3 "fangirl, completist, positive" stars !!

Thank you to Netgalley, the author and Rowman and Littlefield for an ecopy. I am providing an honest review. This was released June 2020.

My partner and I decided to use this book as a listening project. Thanks to Spotify we have listened to over 300 Peggy Lee songs and added at least 200 to our playlists. I would read to us and then we would go ahead and listen to album after album.

I was never a huge fanboy of Ms. Lee but was quite familiar with her 1950s and 1960s music through the admiration my auntie would have of her. I remember her baking in her kitchen and singing jazz standard after jazz standard many sung by Peggy Lee. She also took me to see Ms. Peggy Lee in Detroit when she was part of Sondheim's Side by side...I was 8 or nine years old. That was very exciting but my memory fails me as to my experience

The author is a jazz singer and musicologist and did her dissertation on Ms. Lee's original song output which eclipsed 250 songs. Ms. Lee was tireless and tenacious and was a singer, songwriter ,arranger, lyricist, talk show host and actress.
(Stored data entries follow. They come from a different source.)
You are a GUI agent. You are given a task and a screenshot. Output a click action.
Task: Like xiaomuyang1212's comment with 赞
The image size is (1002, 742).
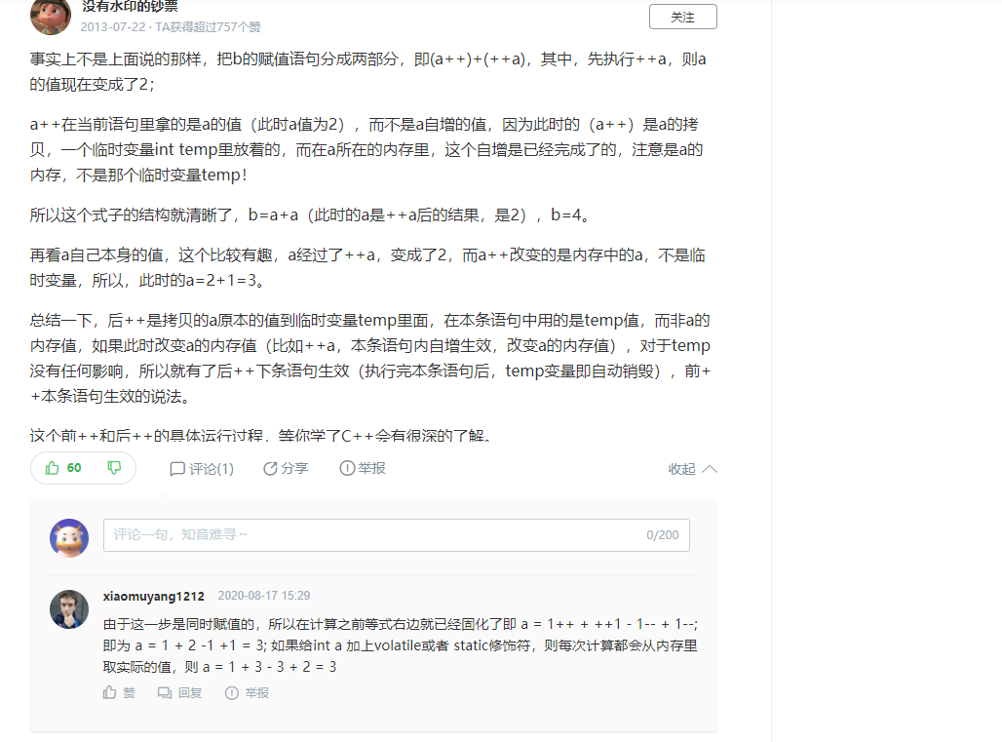(x=120, y=693)
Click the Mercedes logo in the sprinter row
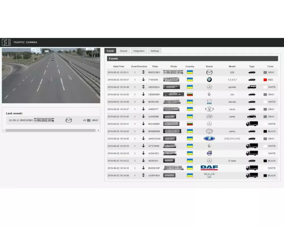This screenshot has height=227, width=284. (x=209, y=87)

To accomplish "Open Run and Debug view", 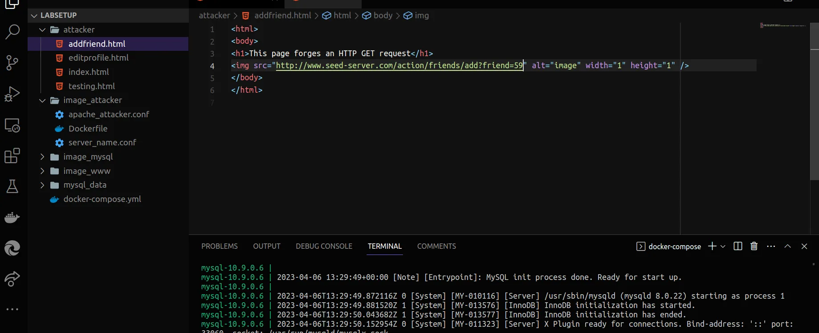I will [x=12, y=94].
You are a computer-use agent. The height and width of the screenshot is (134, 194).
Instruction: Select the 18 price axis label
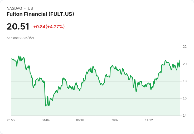185,81
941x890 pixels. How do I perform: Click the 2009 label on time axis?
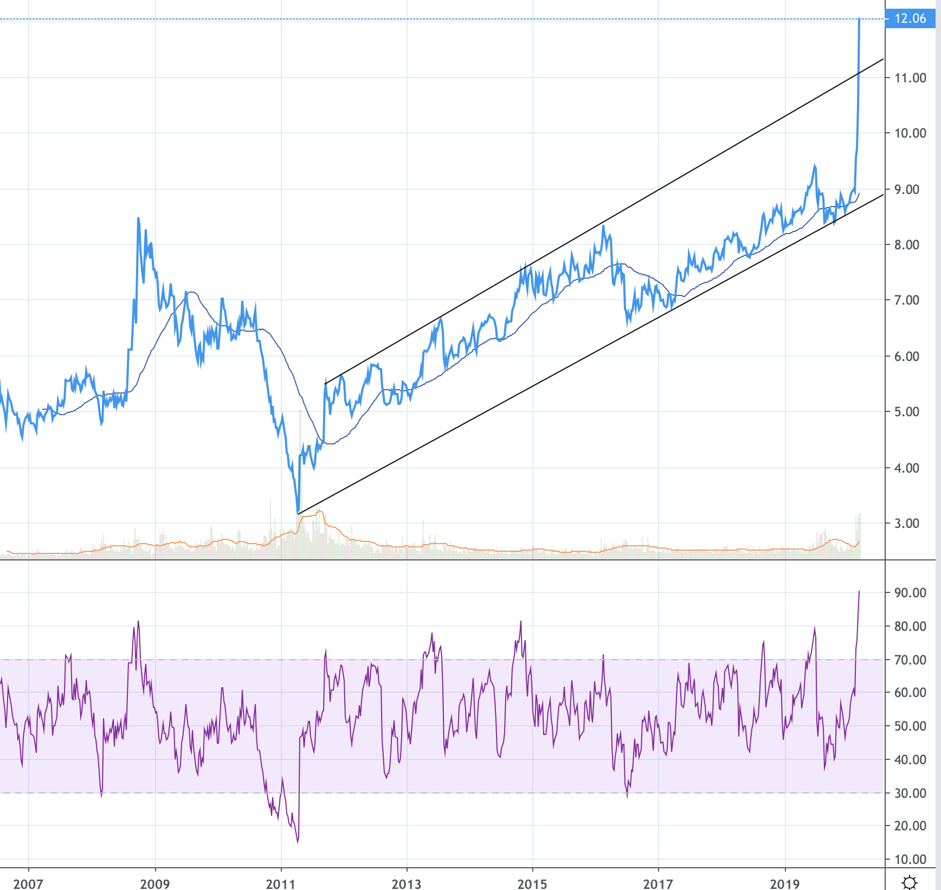pyautogui.click(x=154, y=884)
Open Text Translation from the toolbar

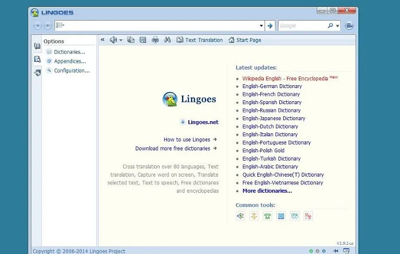[x=200, y=40]
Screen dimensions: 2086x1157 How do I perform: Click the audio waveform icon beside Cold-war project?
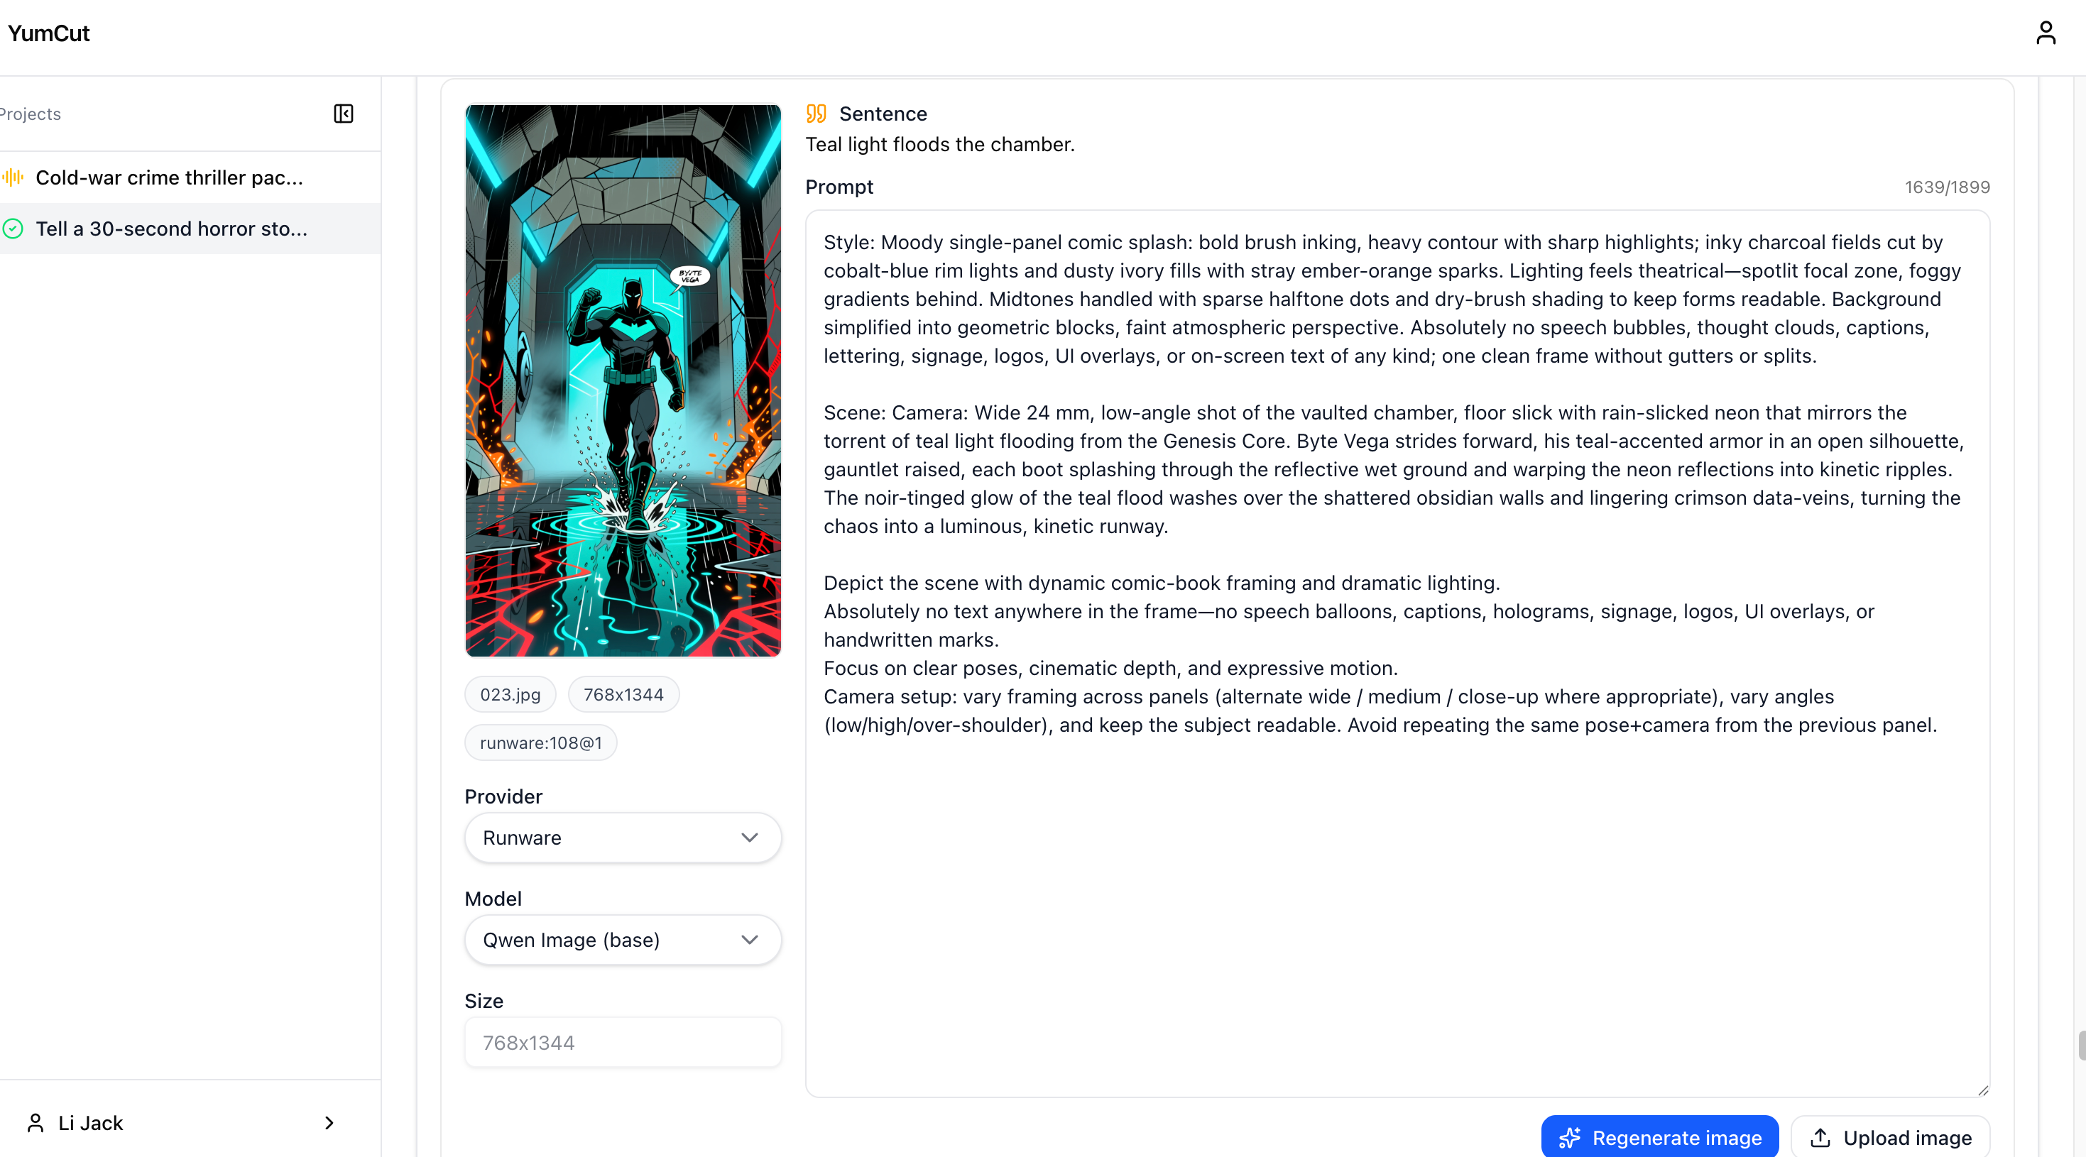[13, 177]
She sang swing, jazz, blues, broadway and later pop.

Ms. Oney writes a glowing overview of Ms. Lee's output with various amounts of detail. The biographical sketch is very light with a focus on her artistic output. At times it felt tedious and with a lack of any real criticisms. If we had not been listening to the albums this may have been rated lower. Having said that, Ms. Oney knows her stuff inside and out. I would only recommend this book to singers and Peggy Lee diehards. I will add her autobiography to my tbr. Fun fact: Jim Henson created Miss Piggy as a tribute to her.

The book is a solid three stars but our listening project was five stars !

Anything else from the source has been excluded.